The 2008 FAI Cup Final was a football match held at the RDS, Dublin on 23 November 2008 and was the final match of the 2008 FAI Cup competition. The match was the 85th FAI Cup Final, and the second to be held at the RDS since Lansdowne Road shut for redevelopment. The final was contested by Bohemians and Derry City, with Bohemians winning 4–3 on penalties after extra time had finished 2–2. It was the first ever FAI Cup Final to be decided by a penalty shoot-out and it was the seventh time Bohemians had won the trophy, the victory granting them a league and cup double for the season. It was the second league and cup double won by Bohemians in the 2000s. Anthony Buttimer was the referee for the match.

The winning team qualified for the 2009–10 UEFA Europa League, the first time this competition will run. The match was broadcast live on RTÉ Two.

* **Supplied records**
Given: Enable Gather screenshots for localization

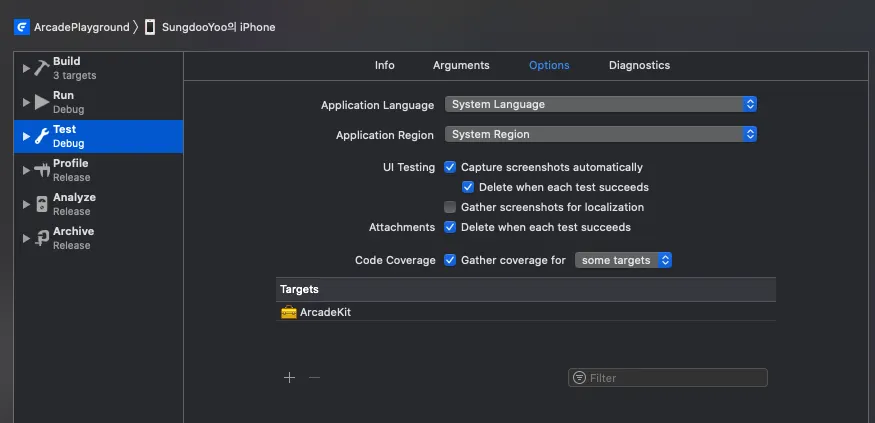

* * *

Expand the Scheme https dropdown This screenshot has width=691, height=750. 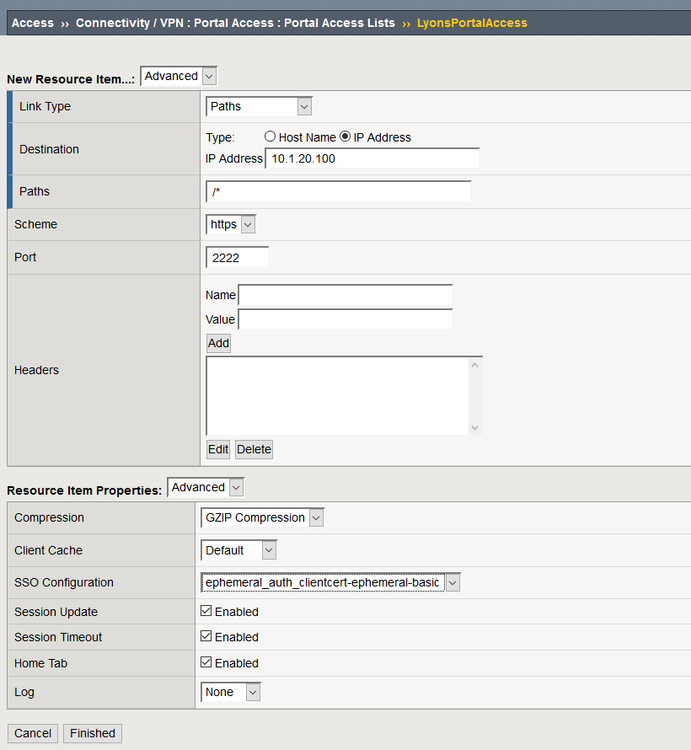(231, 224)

* **Exercise**
Quote the 2008 FAI Cup Final passage in full, word for word. The data above is separate material, unrelated to the 2008 FAI Cup Final passage.

* **Task answer**
The 2008 FAI Cup Final was a football match held at the RDS, Dublin on 23 November 2008 and was the final match of the 2008 FAI Cup competition. The match was the 85th FAI Cup Final, and the second to be held at the RDS since Lansdowne Road shut for redevelopment. The final was contested by Bohemians and Derry City, with Bohemians winning 4–3 on penalties after extra time had finished 2–2. It was the first ever FAI Cup Final to be decided by a penalty shoot-out and it was the seventh time Bohemians had won the trophy, the victory granting them a league and cup double for the season. It was the second league and cup double won by Bohemians in the 2000s. Anthony Buttimer was the referee for the match.

The winning team qualified for the 2009–10 UEFA Europa League, the first time this competition will run. The match was broadcast live on RTÉ Two.